**Supplied material**
────────────────────

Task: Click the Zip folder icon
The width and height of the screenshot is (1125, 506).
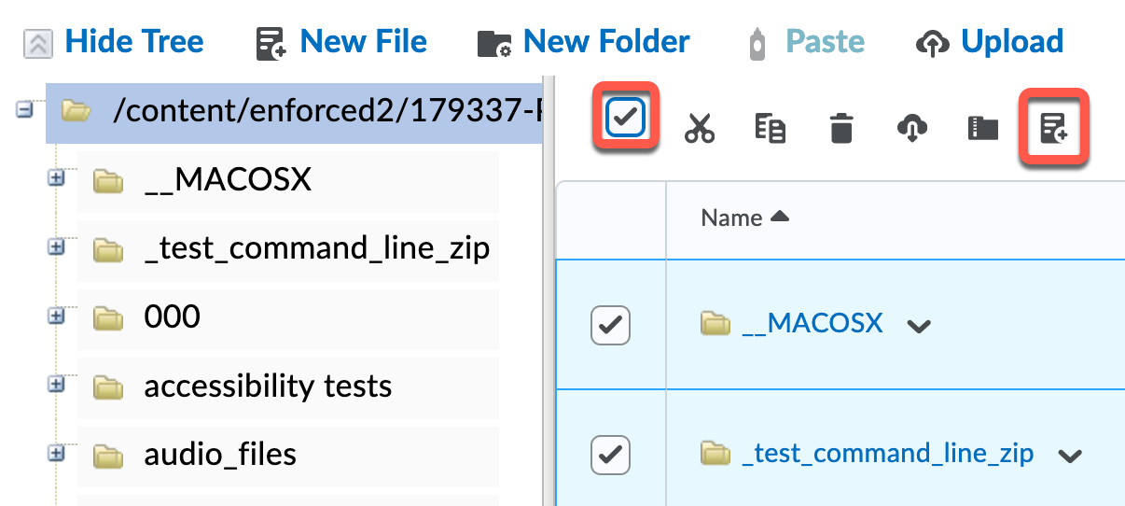Action: tap(983, 128)
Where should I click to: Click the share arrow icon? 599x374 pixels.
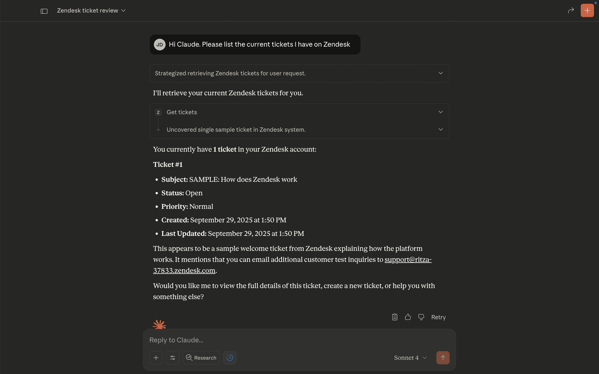(x=571, y=10)
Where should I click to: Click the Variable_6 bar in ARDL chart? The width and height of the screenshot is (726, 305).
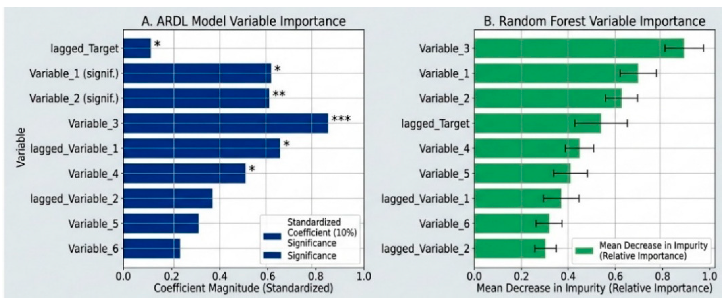click(x=152, y=249)
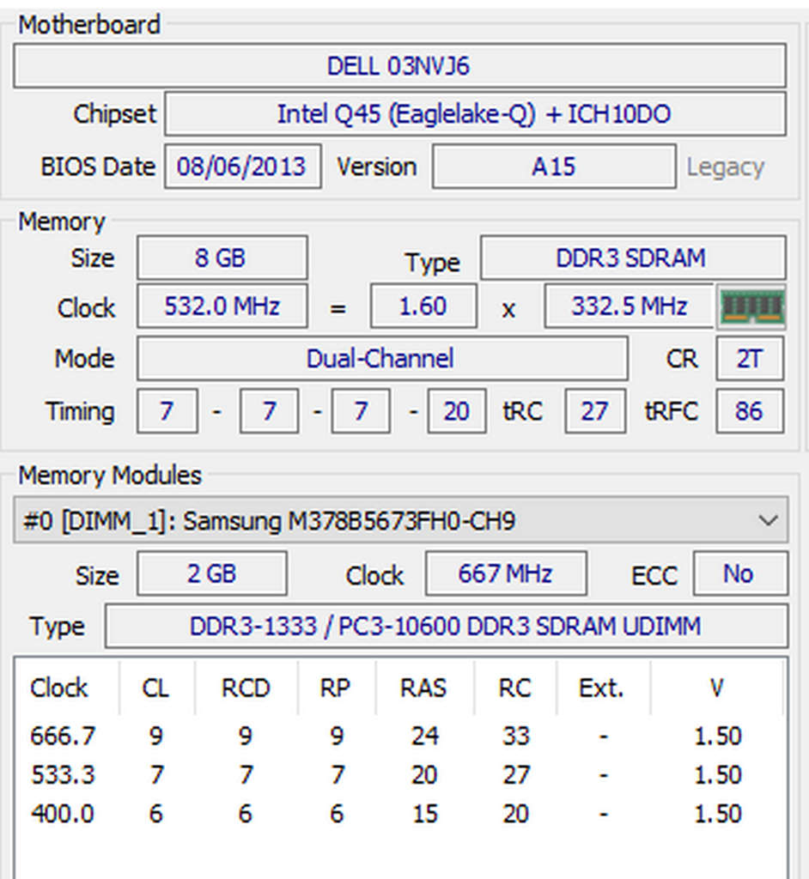Select the Dual-Channel mode field
Image resolution: width=809 pixels, height=879 pixels.
[x=380, y=358]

────────────────────

**Instruction**
Rewrite the listing above with "screenshot" changed to "screen capture" and everything else unchanged. Leave the pictures out.

**Solution**
Task: Click the Zip folder icon
The width and height of the screen capture is (1125, 506).
Action: tap(983, 128)
Where should I click to: Click the share arrow icon? 599x374 pixels.
(x=571, y=10)
Where should I click to: Click the Variable_6 bar in ARDL chart? The width and height of the screen capture is (726, 305).
click(x=152, y=249)
Select the Dual-Channel mode field
Image resolution: width=809 pixels, height=879 pixels.
[x=380, y=358]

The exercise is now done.